EXCERPT »
————————

Recent recordings released by Bridge Records include the Complete Works for Cello and Piano by Felix Mendelssohn with the pianist Lydia Artymiw and the Sonatas of Richard Strauss and Edvard Grieg with pianist Susan Walters.
A consummate soloist, Ms. Rosen’s superb musicianship is enhanced by her many chamber music activities. She has collaborated with the world’s finest musicians including Jonathan Biss, Jeremy Denk, Leon Fleisher, Richard Goode, Andras Schiff, Peter Serkin, Mitsuko Uchida, Isaac Stern, Robert Mann, Sandor Vegh, Miriam Fried, Kim Kashkashian, Jessye Norman, Lucy Shelton, Charles Neidich and the Juilliard, Emerson, and Orion Quartets. She is a founding member of the ensemble La Fenice, a group comprised of Oboe, Piano and String Trio, as well as a founding member of the world-renowned Mendelssohn String Quartet. With the Mendelssohn String Quartet, she was Artist-in-Residence at the North Carolina School of the Arts and for nine years served as Blodgett-Artist-in Residence at Harvard University. The Quartet which disbanded in January of 2010, toured annually throughout the United States, Canada and Europe for 31 years.
She performs regularly at festivals both here and abroad, including the Caramoor, Four Seasons, Lake Champlain, Santa Fe, Ravinia and Saratoga Chamber Music Festivals, the Seattle International Music Festival, the Lockenhaus Kammermusikfest in Austria and the International Musicians Seminar in England. A long-time participant at the Marlboro Music Festival in Vermont she has taken part in 25 of their “Musicians from Marlboro” tours and performed in concerts celebrating the 40th, 50th and 60th Anniversaries of the Festival.

————————

REQUEST 1 » In the Rosen biography, swap "Ravinia" for "Tanglewood" and give the passage starting with "She performs regularly" and going on through "of the Festival.".
REQUEST 2 » Write the next part of the Rosen biography, picking up after its final sentence.
The records that follow have nothing to do with the Rosen biography.

————————

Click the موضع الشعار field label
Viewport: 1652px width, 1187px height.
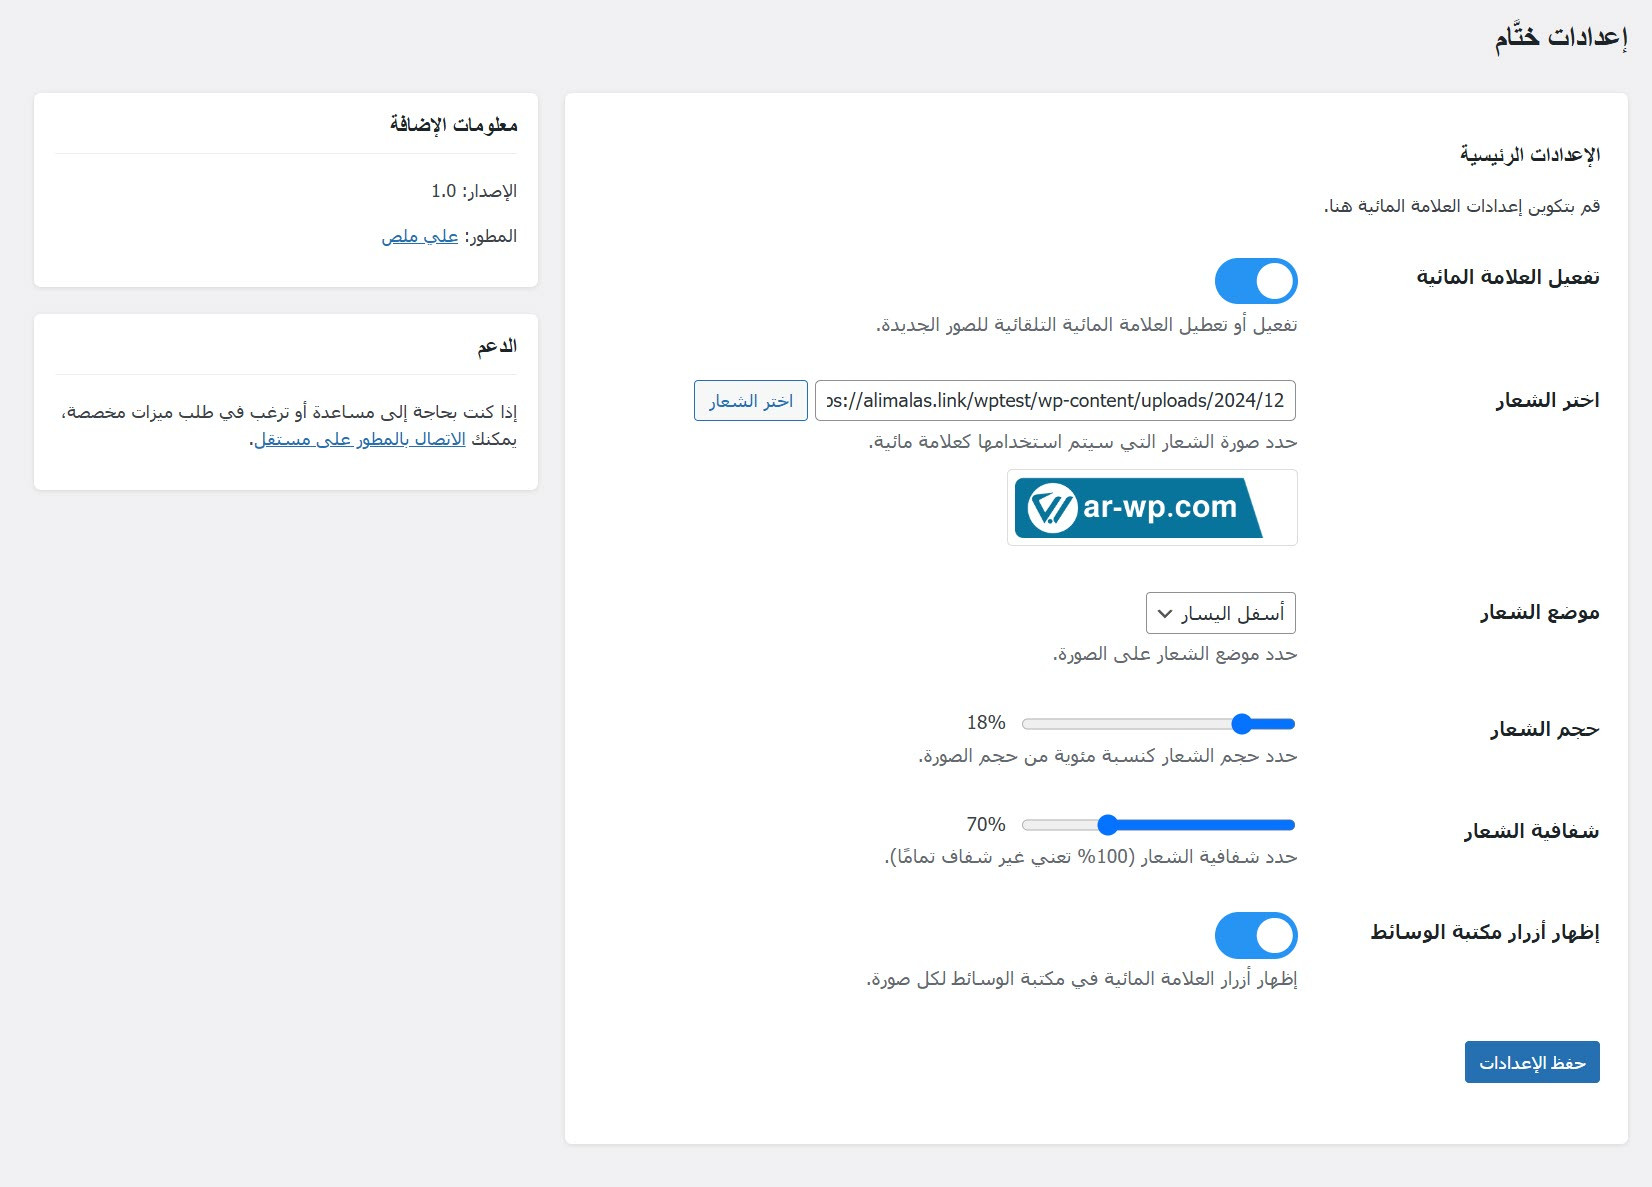pyautogui.click(x=1539, y=612)

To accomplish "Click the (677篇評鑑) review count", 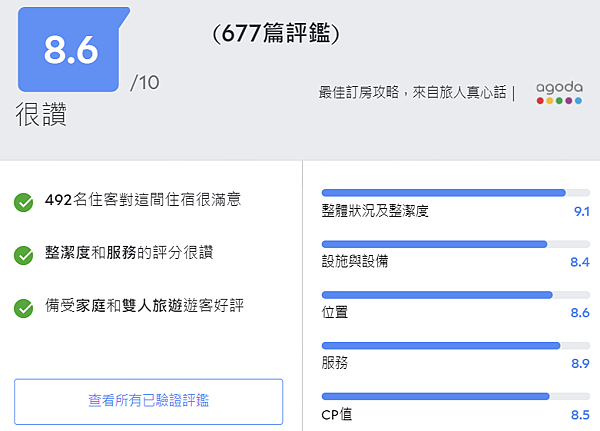I will [x=277, y=35].
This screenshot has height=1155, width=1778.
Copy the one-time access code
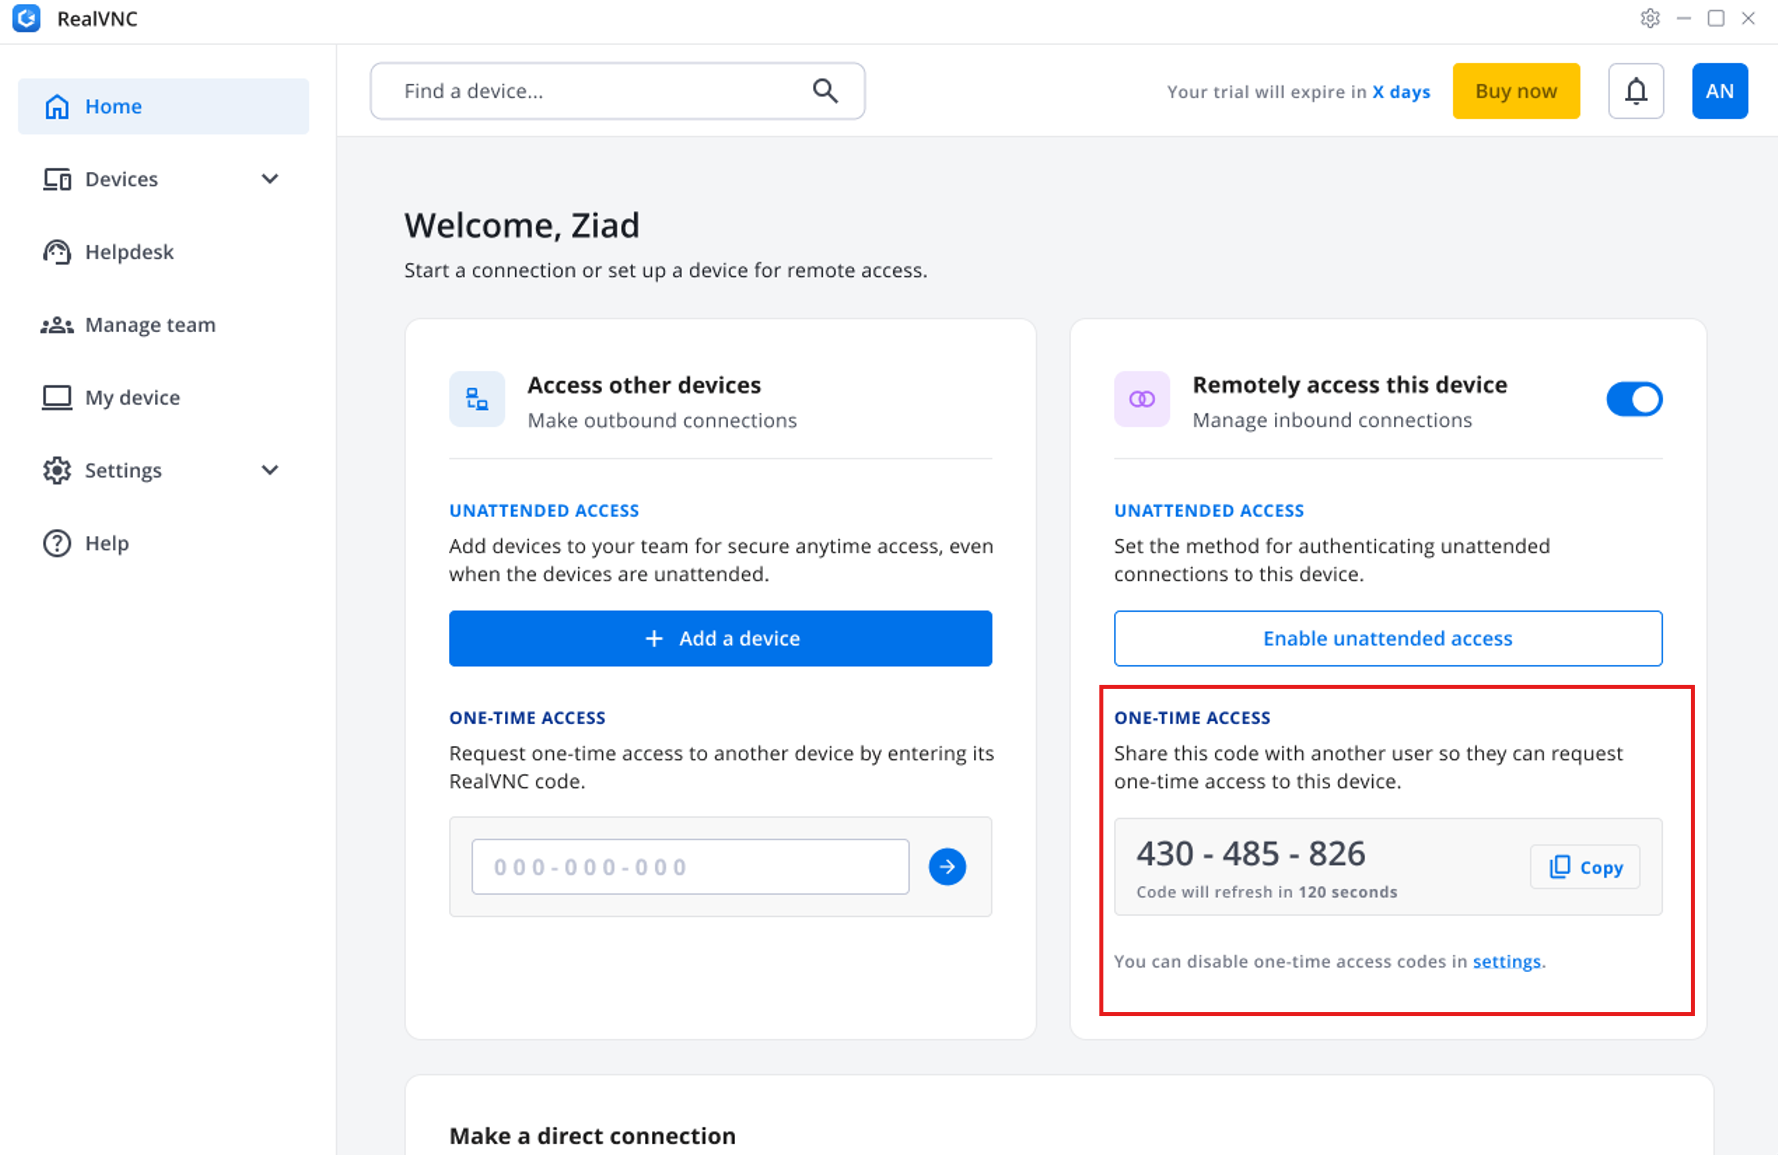pyautogui.click(x=1585, y=867)
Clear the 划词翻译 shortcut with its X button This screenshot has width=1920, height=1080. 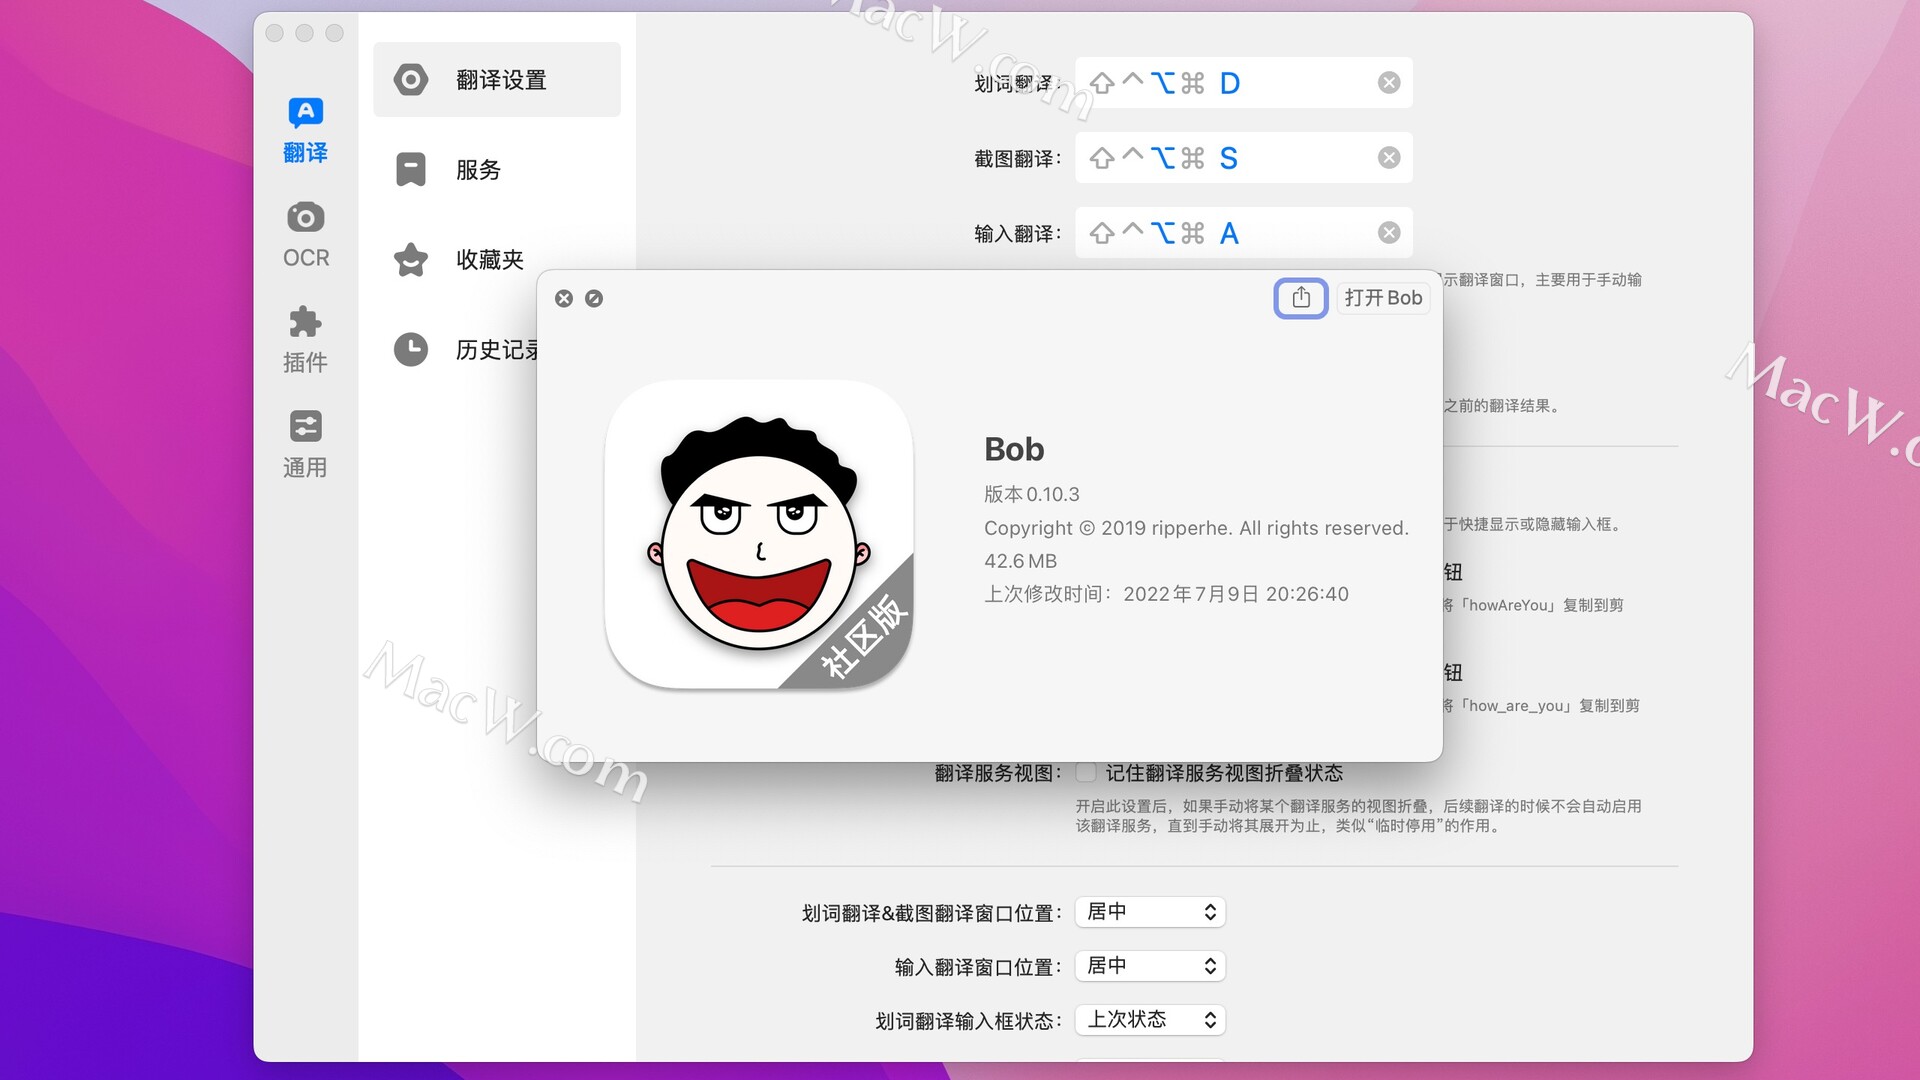[x=1388, y=82]
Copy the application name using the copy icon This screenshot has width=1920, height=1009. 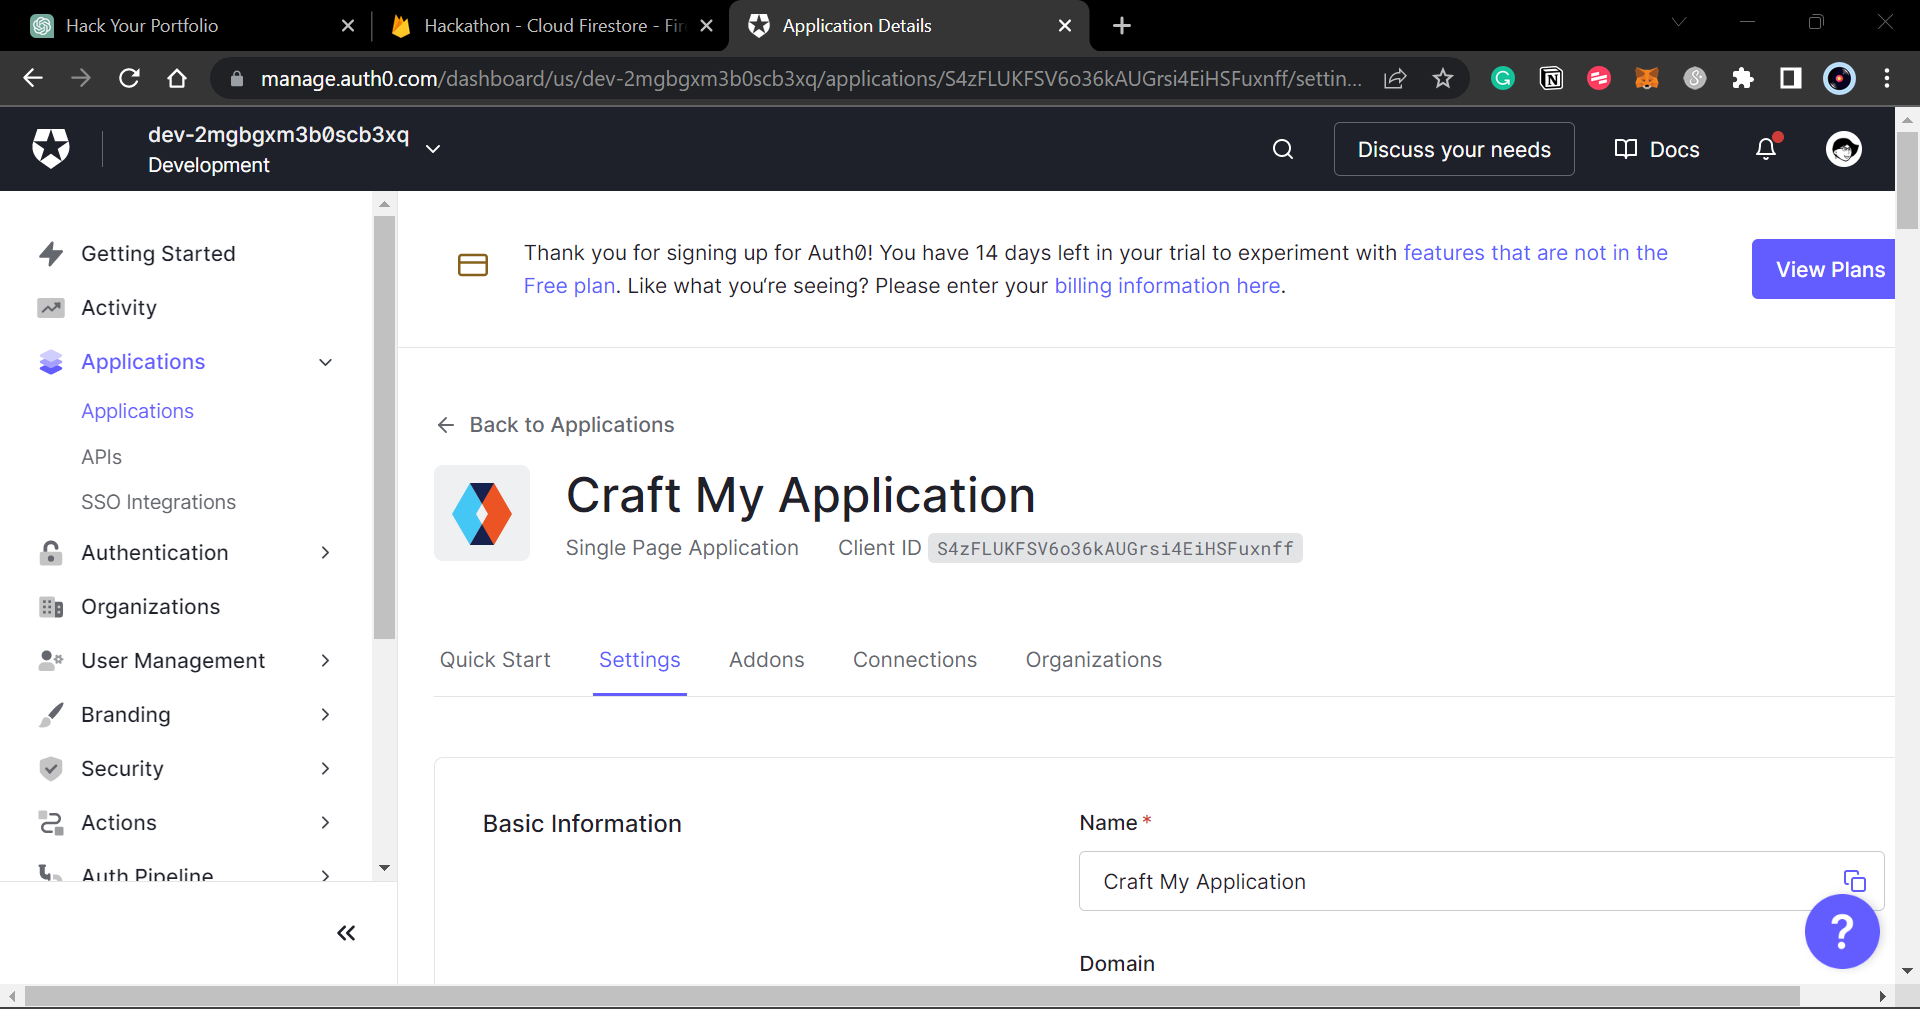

————————

EXERCISE RESPONSE 1 »
She performs regularly at festivals both here and abroad, including the Caramoor, Four Seasons, Lake Champlain, Santa Fe, Tanglewood and Saratoga Chamber Music Festivals, the Seattle International Music Festival, the Lockenhaus Kammermusikfest in Austria and the International Musicians Seminar in England. A long-time participant at the Marlboro Music Festival in Vermont she has taken part in 25 of their “Musicians from Marlboro” tours and performed in concerts celebrating the 40th, 50th and 60th Anniversaries of the Festival.

EXERCISE RESPONSE 2 »
Since 1986 Ms. Rosen has been Artistic Director of Chesapeake Chamber Music in Maryland. That organization houses the Chesapeake Chamber Music Festival, an International Chamber Music Competition, a Jazz Festival and YouthReach, an educational program that provides free lessons to beginning string players. She is also an artist member of Music for Food, a musician led initiative to fight hunger in our local communities.
The recipient of many awards and prizes, Marcy Rosen twice won the Young Concert Artists International Auditions, in 1981 with the Mendelssohn String Quartet and again in 1986, as a soloist. She was further honored by YCA with the Walker Fund Prize and the Mortimer Levitt Career Development Award. She is also the winner of the Washington International Competition for Strings and was the first recipient of the Mischa Schneider Memorial Award from the Walter W. Naumburg Foundation.
Marcy Rosen was born in Phoenix, Arizona and her teachers included Gordon Epperson, Orlando Cole, Marcus Adeney, Felix Galimir, Karen Tuttle and Sandor Vegh. She is a graduate of the Curtis Institute of Music. Ms. Rosen is currently Professor of Cello at the Aaron Copland School of Music at Queens College and on the Faculty at the Mannes College of Music in New York City. She has also served on the faculties of the North Carolina School of the Arts, the Eastman School of Music, the New England Conservatory and the University of Delaware.
Her performances can be heard on numerous recordings from the BIS, Bridge. Deutsche Grammophon, Sony Classical, CBS Masterworks, Musical Heritage Society, Phillips, Nonesuch, Pro Arte, and Koch labels among others. Please visit her website at www.marcyrosen.com.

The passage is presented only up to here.